5 Data Enrichment and Graph Formation

As soon as entity metadata is endured in Datomic, scheduled background processes take over to find and materialize relationships. These enrichment jobs run periodically, scanning for uncached or partially resolved entities (entities that exist solely as references with out full metadata).

The enrichment workflow:

Establish candidates: Discover entities marked as uncached or with unresolved references
Hydrate relationships: Question source-of-truth programs to fetch associated entity particulars
Materialize edges: Write found relationships again to Datomic
Re-index: Set off Elasticsearch indexing for up to date entities
Mark as enriched: Replace entity standing to forestall redundant processing

This asynchronous strategy permits MDS to deal with the computational value of graph formation with out blocking real-time occasion ingestion.
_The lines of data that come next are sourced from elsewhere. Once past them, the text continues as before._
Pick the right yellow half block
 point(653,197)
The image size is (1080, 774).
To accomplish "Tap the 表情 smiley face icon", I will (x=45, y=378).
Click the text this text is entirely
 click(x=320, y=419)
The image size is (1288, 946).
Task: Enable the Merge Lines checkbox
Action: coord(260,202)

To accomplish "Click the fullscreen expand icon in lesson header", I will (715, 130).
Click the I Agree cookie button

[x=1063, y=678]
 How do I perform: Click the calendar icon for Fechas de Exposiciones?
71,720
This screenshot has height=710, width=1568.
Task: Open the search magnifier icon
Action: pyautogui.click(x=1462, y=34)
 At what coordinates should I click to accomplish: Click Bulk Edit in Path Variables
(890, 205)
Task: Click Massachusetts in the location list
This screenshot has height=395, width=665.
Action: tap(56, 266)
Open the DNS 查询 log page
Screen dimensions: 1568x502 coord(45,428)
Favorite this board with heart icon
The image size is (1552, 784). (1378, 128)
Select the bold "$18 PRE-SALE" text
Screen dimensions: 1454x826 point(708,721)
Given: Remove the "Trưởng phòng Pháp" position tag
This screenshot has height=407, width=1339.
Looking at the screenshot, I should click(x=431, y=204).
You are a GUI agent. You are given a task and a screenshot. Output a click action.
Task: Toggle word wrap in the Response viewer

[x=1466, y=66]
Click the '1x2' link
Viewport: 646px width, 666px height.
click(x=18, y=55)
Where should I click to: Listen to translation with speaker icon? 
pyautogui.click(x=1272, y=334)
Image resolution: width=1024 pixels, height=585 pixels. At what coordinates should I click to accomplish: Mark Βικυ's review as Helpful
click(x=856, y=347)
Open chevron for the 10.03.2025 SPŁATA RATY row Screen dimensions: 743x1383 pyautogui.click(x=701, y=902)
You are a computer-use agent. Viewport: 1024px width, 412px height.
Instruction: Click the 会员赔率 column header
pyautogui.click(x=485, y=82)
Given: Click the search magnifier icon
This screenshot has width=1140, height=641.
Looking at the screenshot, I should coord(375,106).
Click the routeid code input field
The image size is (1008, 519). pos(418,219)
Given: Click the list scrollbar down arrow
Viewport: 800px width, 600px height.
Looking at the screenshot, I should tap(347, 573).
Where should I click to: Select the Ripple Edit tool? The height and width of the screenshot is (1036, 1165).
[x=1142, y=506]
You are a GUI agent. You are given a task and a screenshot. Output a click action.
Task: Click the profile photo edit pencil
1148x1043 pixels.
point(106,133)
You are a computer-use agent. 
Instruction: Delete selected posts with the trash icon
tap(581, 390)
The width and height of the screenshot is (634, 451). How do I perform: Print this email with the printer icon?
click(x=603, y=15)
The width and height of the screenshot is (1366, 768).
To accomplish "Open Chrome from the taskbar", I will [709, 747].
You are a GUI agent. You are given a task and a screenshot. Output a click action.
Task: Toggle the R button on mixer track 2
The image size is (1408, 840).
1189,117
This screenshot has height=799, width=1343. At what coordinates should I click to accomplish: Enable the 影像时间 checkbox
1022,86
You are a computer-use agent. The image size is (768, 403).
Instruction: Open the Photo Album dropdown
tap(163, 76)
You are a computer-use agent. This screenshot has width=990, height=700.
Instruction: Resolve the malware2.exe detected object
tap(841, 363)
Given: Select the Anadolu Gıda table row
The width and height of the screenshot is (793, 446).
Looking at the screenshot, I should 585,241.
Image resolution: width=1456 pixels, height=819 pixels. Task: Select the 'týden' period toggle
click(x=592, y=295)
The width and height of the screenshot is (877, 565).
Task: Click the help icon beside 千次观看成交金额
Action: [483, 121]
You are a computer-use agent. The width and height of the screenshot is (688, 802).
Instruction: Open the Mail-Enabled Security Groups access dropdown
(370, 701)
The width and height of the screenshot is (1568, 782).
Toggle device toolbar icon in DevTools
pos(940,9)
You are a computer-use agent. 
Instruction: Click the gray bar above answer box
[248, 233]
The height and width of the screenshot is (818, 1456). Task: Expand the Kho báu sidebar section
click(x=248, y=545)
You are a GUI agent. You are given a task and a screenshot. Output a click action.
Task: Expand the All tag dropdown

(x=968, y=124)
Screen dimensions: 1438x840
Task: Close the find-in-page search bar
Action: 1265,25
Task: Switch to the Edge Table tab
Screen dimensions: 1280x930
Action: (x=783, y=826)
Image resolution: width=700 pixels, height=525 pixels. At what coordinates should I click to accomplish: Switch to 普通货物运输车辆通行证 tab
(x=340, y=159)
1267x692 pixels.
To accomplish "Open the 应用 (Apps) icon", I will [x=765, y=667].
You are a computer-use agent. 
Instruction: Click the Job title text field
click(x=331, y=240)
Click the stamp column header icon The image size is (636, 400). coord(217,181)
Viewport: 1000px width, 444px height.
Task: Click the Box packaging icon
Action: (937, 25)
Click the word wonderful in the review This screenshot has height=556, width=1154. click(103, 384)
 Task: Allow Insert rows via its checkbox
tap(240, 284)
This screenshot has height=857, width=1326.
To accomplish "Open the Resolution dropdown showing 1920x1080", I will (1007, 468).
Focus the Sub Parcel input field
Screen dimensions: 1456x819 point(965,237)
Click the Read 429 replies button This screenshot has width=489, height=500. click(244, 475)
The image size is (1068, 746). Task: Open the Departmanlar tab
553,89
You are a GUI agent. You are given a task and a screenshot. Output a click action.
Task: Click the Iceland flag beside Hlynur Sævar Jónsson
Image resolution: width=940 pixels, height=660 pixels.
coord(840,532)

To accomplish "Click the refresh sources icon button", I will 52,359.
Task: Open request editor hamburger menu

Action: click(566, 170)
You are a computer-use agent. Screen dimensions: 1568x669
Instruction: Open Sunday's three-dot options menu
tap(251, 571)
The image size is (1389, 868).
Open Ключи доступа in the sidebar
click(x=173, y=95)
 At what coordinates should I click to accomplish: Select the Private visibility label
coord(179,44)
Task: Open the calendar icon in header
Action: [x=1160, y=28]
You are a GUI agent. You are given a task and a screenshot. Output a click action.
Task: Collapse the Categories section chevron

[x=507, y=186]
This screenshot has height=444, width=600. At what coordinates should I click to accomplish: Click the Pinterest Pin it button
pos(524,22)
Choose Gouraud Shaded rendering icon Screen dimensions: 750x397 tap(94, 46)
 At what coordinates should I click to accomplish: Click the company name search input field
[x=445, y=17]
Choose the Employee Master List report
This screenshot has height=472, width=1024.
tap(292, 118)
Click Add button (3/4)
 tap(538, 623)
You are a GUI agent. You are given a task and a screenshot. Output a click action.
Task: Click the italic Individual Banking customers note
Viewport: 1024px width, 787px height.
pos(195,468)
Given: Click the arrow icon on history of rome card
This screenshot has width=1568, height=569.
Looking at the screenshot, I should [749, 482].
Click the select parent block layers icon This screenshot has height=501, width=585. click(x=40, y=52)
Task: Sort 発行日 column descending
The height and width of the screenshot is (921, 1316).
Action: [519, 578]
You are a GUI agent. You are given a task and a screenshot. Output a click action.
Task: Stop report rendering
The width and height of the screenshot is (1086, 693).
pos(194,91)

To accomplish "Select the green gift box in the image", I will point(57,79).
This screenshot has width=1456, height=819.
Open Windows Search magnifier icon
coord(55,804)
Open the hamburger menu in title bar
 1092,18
It additionally permits retry logic and gradual enrichment as new entities develop into accessible.

As a result of enrichment is asynchronous, newly found relationships could seem with a brief delay after the underlying entities are created (sometimes minutes reasonably than seconds). We monitor when every entity was final enriched and floor this timestamp within the AIP Portal, so practitioners can cause about staleness and know when it’s protected to depend on a specific relationship for debugging or impression evaluation.

Why enrich? Supply programs are purpose-built and don’t find out about entities in different domains. Enrichment discovers and materializes cross-system relationships that allow highly effective lineage and impression queries.

Instance: Connecting Fashions to A/B Exams

When MDS processes a brand new mannequin occasion, background enrichment jobs uncover relationships by means of multi-hop inference:

Step 1: Direct hyperlink to pipeline

The mannequin references a pipeline_run_id. An enrichment job hydrates the pipeline and discovers its A/B take a look at associations: GET /api/v1/pipeline-runs/train-weekly-ranking-20XX0101

Response:

{
"run_id": "train-weekly-ranking-20XX0101", "pipeline":  "weekly-ranking-trainer",
"ab_test_cells": [
{"test_id": "12345","cell_number": 2,"cell_name": "treatment_ranking_v5"}
]
...
}

Step 2: Uncover A/B take a look at context
The enrichment job discovers the pipeline ran for A/B take a look at cell #2 and queries the Experimentation Platform for take a look at particulars: GET /api/v1/assessments/12345

{
"test_id": "12345",
"identify": "Rating Mannequin v5 vs v4",
"standing": "ACTIVE",
"cells": [{"cell_number": 1, "name": "control_ranking_v4"}],
...
}

Step 3: Infer transitive relationships
The enrichment job now has the whole chain:

Mannequin Occasion was produced by Pipeline Run
Pipeline Run was executed for A/B Take a look at Cell #2
The A/B Take a look at Cell #2 belongs to A/B Take a look at “Rating Mannequin v5 vs v4”
Mannequin Occasion now will get related to this A/B Take a look at

The job writes the inferred relationship again to Datomic and triggers re-indexing, and materializes these edges within the graph. MDS doesn’t simply retailer what it’s informed; it derives new information by strolling the graph within the background.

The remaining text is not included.